TASK DETAILS ::
All lines in the records below from the line with "For every named target in this 430×932" through the line with "Copyright © Washington" are to be given again exactly, both ends included; the pictures are to be left out.

RAW DATA ::
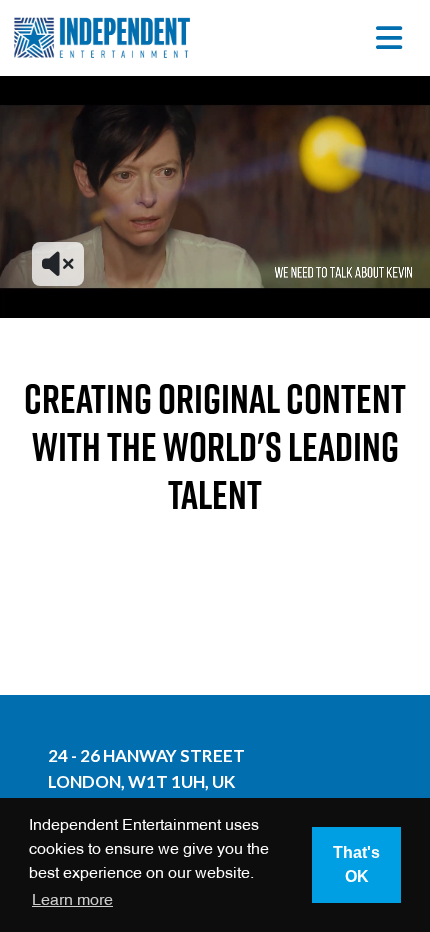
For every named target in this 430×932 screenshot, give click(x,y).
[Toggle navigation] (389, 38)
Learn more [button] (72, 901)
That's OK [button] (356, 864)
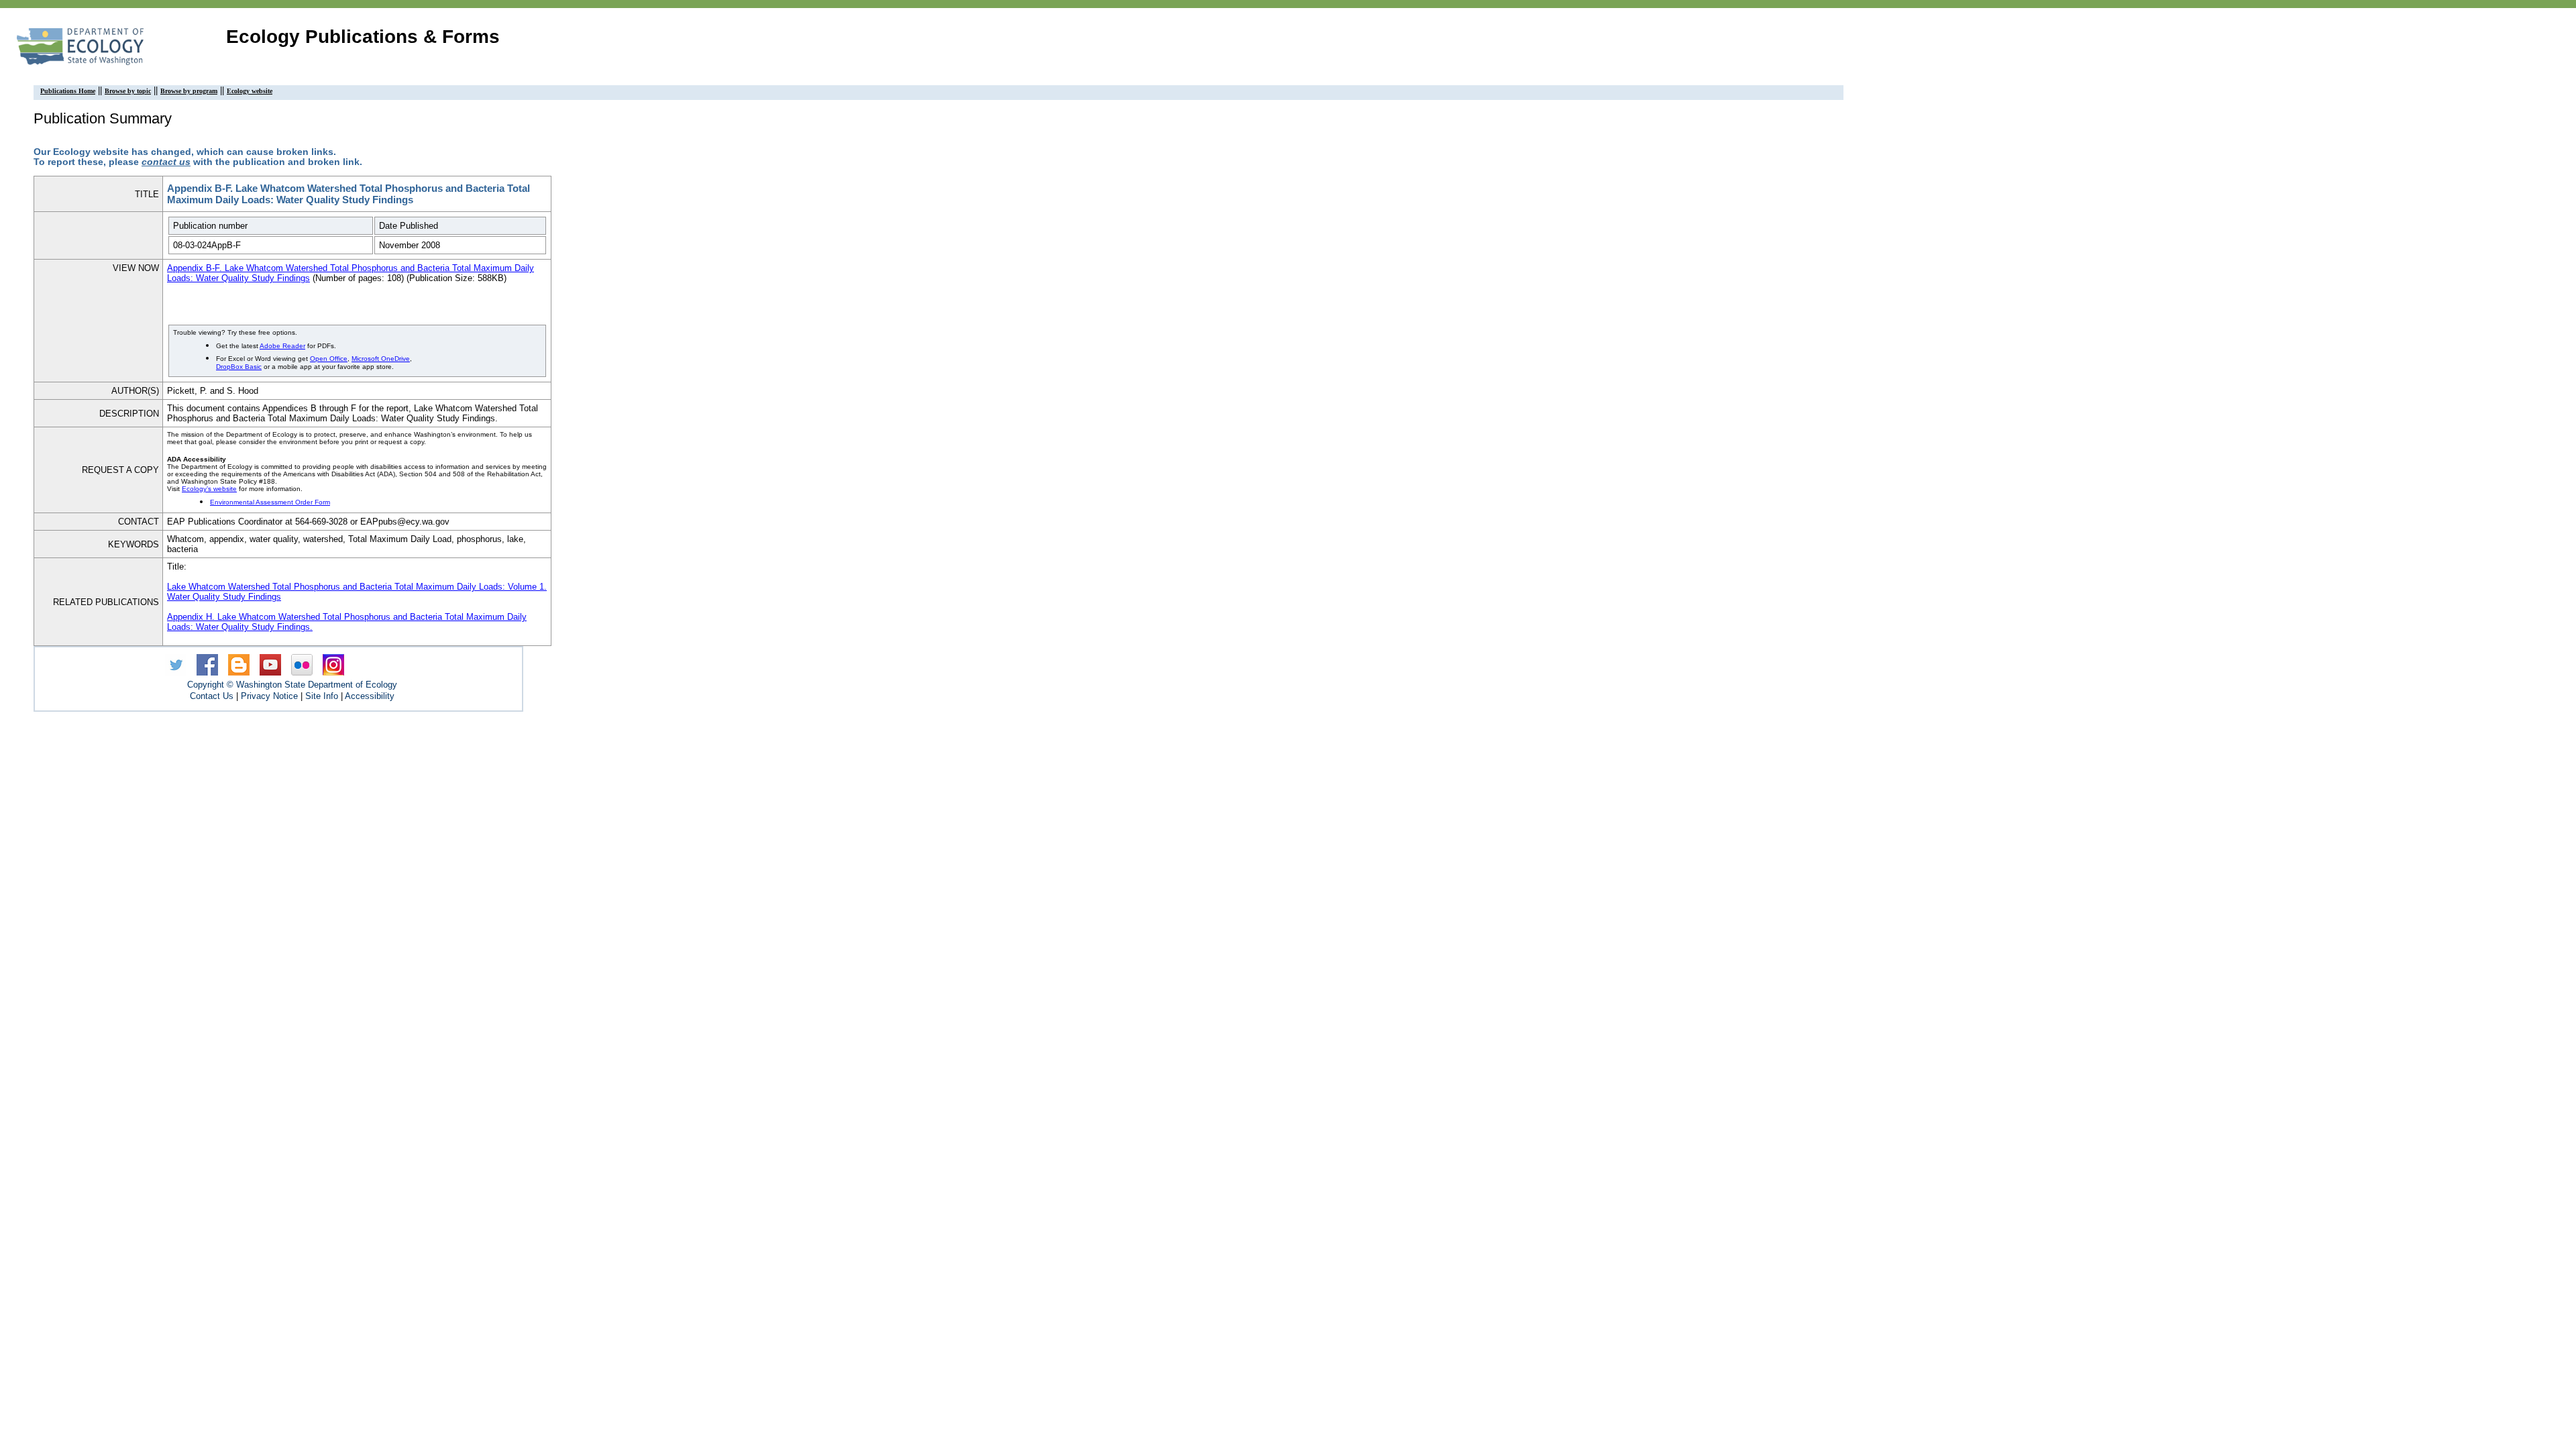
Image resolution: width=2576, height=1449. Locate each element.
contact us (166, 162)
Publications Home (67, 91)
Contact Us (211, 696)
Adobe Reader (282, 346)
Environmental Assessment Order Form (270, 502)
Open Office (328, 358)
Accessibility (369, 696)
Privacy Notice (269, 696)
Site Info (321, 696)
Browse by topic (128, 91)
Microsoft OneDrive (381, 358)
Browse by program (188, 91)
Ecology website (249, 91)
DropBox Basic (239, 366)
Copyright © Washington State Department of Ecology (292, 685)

---

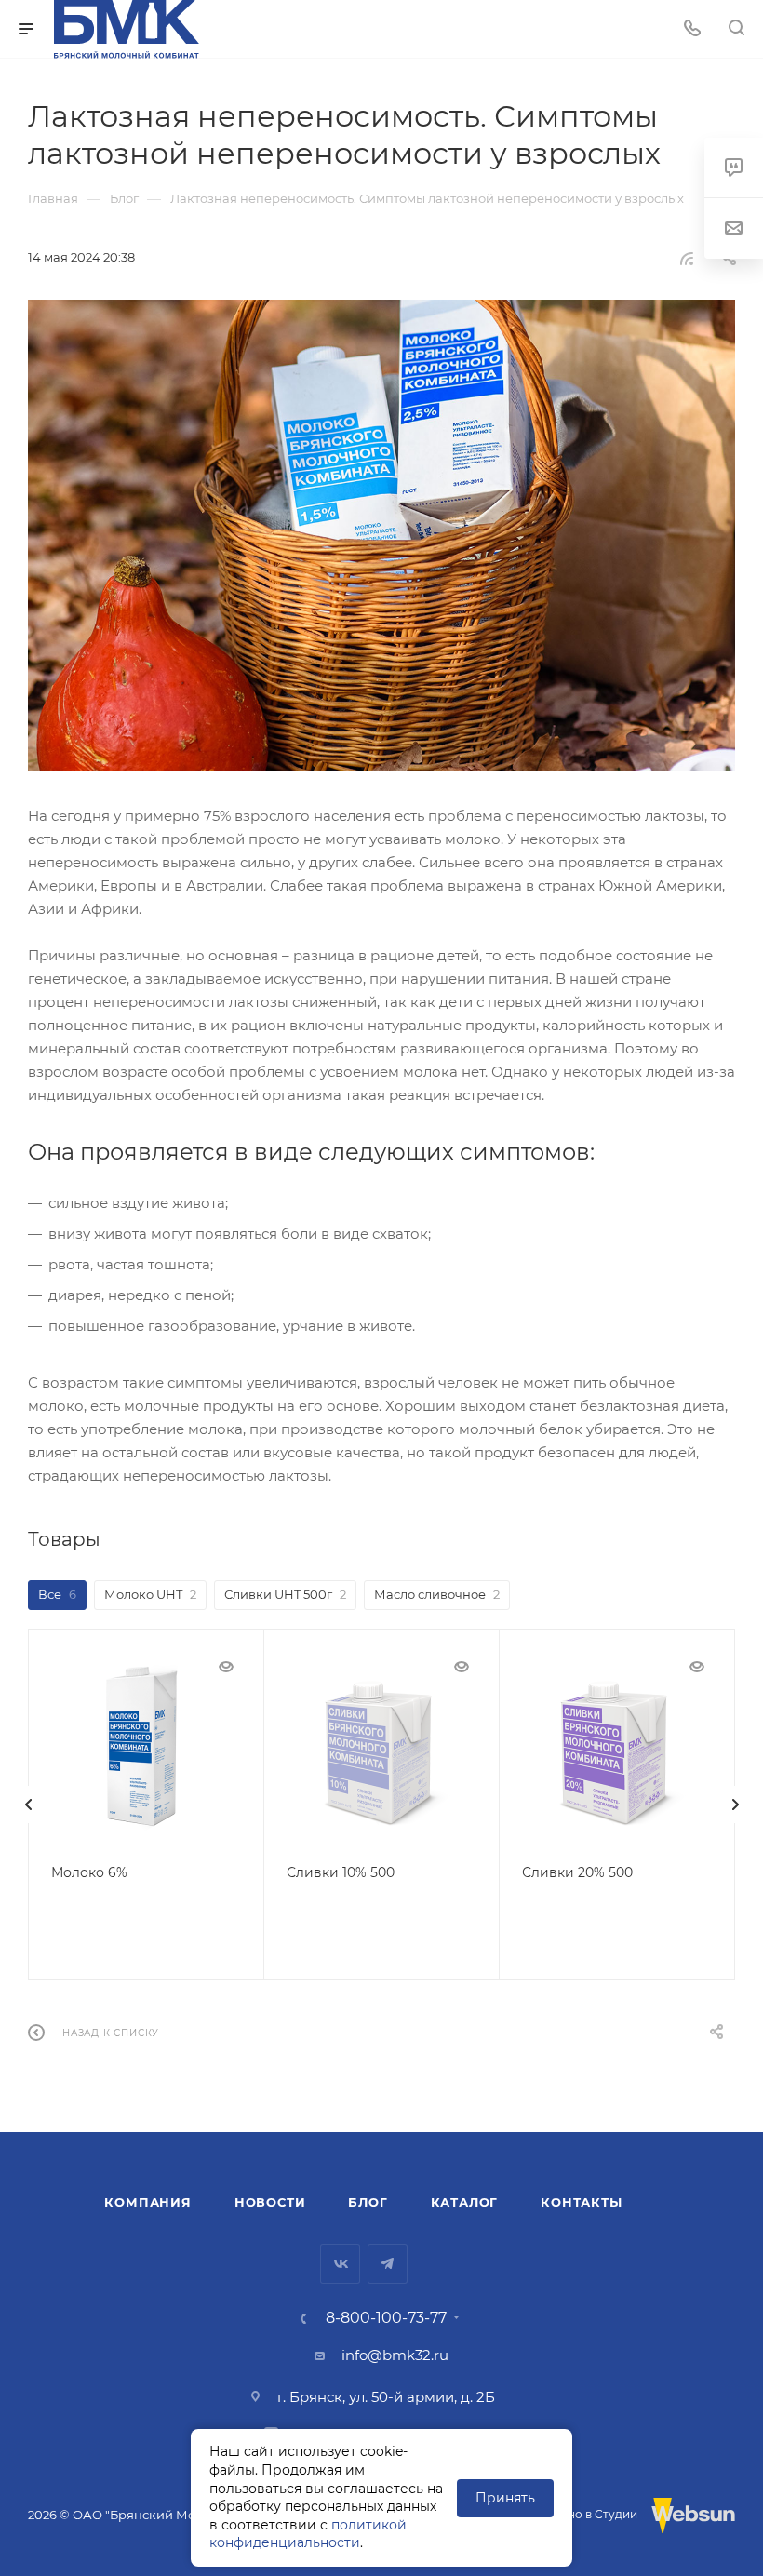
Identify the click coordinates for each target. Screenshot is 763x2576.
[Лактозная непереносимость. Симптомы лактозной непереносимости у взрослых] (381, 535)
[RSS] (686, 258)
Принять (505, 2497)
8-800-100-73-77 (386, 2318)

...

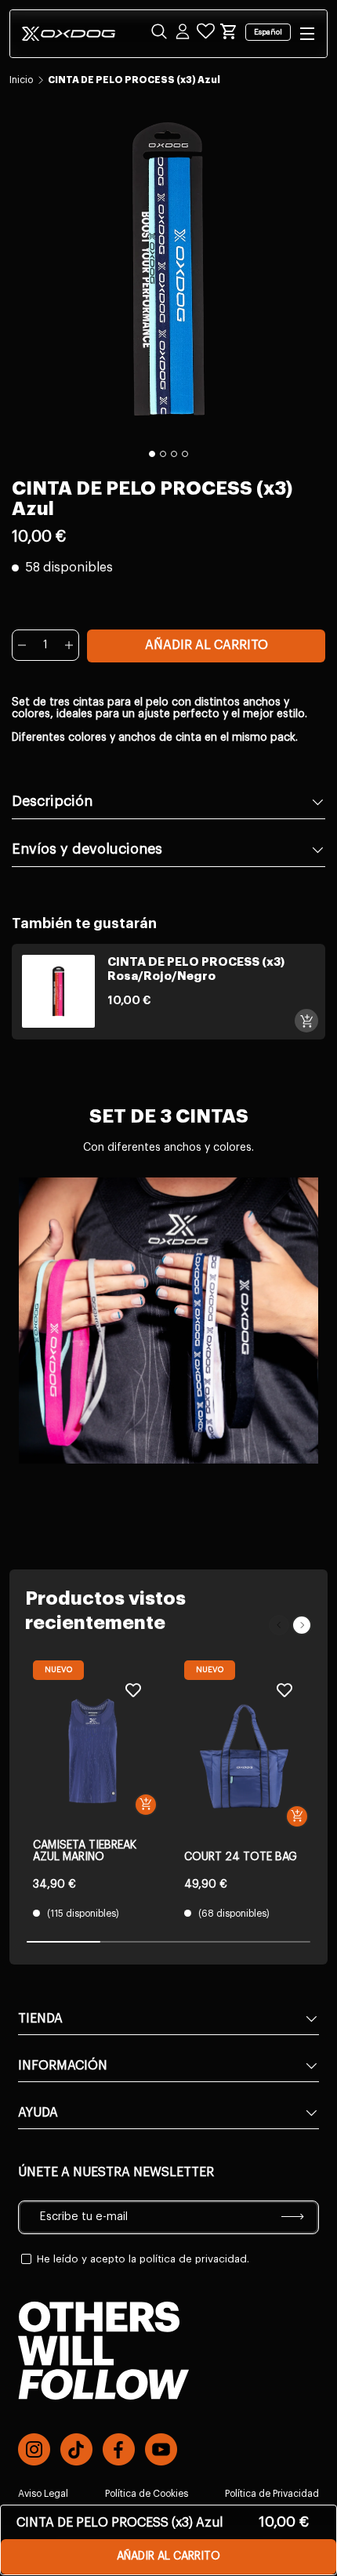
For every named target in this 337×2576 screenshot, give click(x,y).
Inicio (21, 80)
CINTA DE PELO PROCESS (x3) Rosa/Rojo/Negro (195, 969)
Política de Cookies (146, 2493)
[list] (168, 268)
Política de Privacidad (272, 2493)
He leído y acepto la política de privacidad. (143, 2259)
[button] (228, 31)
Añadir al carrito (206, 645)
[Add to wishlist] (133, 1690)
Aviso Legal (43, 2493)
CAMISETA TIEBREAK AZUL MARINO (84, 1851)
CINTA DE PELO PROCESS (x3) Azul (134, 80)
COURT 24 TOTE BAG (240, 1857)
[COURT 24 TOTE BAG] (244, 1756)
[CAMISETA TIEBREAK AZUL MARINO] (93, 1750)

THE COMPLETED TASK ::
For every named target in this 430×932 screenshot, give click(x,y).
[Toggle navigation] (389, 38)
Learn more [button] (72, 901)
That's OK [button] (356, 864)
Image resolution: width=2576, height=1449. Locate each element.
contact us (166, 162)
Publications Home (67, 91)
Contact Us (211, 696)
Adobe Reader (282, 346)
Environmental Assessment Order Form (270, 502)
Open Office (328, 358)
Accessibility (369, 696)
Privacy Notice (269, 696)
Site Info (321, 696)
Browse by topic (128, 91)
Microsoft OneDrive (381, 358)
Browse by program (188, 91)
Ecology website (249, 91)
DropBox Basic (239, 366)
Copyright © Washington State Department of Ecology (292, 685)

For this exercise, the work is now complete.